Whenever a line in this data holds the word "will", report that line in full.

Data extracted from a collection
= = = =
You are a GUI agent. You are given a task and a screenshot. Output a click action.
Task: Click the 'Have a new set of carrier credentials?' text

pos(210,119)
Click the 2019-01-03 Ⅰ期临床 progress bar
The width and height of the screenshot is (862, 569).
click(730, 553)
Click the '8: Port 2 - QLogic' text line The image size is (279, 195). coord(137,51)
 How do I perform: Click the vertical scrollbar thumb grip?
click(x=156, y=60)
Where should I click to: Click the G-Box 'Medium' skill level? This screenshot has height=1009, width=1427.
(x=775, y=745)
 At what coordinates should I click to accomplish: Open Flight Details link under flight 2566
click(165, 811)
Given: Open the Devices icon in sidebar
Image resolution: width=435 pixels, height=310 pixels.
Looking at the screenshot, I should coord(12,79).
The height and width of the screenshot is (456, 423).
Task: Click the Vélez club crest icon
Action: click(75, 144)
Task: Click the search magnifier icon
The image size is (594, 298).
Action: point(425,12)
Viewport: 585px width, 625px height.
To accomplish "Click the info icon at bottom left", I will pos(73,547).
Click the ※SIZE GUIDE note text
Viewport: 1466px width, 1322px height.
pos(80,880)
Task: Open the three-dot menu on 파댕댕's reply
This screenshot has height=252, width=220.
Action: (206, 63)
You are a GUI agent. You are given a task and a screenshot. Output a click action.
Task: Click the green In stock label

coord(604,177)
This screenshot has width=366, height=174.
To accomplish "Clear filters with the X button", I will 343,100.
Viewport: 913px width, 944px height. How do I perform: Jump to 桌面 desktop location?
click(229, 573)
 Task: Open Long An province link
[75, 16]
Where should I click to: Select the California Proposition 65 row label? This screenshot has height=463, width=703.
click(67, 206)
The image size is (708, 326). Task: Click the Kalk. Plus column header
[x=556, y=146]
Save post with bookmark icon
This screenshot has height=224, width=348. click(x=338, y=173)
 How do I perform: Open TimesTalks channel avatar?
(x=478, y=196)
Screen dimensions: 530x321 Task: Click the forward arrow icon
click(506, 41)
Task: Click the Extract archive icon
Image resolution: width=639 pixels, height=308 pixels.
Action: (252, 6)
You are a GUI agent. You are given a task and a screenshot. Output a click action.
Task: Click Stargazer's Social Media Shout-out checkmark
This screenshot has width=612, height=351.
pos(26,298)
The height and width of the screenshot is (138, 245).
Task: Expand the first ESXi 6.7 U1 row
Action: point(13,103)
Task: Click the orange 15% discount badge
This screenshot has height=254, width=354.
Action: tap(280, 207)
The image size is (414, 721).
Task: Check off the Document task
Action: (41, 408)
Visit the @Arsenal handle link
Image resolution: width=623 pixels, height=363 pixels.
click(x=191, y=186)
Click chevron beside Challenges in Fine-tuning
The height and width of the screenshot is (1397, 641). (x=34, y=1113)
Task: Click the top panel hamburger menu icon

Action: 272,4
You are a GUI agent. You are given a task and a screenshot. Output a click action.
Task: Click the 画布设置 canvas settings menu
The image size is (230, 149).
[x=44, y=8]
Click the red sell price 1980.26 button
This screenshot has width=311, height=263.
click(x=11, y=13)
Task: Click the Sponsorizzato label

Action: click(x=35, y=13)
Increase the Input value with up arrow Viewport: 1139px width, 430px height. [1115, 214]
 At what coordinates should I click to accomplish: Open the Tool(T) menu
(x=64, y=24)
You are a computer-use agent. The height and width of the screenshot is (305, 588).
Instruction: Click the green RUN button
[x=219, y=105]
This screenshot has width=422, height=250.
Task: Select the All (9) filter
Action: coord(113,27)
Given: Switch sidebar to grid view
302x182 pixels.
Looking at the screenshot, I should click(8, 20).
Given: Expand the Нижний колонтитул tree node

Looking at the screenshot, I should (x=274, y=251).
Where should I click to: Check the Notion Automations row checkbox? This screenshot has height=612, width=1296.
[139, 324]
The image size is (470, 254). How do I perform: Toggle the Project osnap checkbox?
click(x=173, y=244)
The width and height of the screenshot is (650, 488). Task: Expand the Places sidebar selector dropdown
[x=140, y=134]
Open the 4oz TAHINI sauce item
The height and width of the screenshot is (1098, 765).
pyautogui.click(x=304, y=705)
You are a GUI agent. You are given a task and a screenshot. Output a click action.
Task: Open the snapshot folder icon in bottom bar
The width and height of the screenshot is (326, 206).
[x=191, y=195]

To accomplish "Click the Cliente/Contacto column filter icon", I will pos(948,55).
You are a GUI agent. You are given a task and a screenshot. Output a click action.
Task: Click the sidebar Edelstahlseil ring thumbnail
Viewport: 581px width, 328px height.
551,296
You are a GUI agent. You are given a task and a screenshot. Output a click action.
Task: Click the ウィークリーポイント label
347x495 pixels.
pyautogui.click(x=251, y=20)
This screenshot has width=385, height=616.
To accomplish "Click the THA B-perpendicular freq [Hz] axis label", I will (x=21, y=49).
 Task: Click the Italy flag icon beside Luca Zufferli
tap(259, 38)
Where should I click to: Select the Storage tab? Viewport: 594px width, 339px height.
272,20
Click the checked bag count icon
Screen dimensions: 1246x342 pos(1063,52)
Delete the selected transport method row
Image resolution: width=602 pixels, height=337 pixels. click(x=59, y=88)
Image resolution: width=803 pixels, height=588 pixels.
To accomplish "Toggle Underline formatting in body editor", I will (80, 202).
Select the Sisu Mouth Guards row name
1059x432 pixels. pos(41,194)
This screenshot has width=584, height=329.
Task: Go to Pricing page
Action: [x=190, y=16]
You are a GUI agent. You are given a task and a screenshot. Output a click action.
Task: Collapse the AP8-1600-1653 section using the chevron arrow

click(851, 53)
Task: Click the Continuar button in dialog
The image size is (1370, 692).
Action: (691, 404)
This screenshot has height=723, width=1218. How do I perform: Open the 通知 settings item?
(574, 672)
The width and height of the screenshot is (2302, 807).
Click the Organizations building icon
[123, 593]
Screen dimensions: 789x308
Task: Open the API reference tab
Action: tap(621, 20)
= = = =
SOLUTION FOR THIS EXERCISE:
To accomplish "Click the info icon at bottom left", I will pos(73,547).
To accomplish "Clear filters with the X button", I will 343,100.
To accomplish "Click the Cliente/Contacto column filter icon", I will pos(948,55).
To accomplish "Click the THA B-perpendicular freq [Hz] axis label", I will (x=21, y=49).
To accomplish "Toggle Underline formatting in body editor", I will (80, 202).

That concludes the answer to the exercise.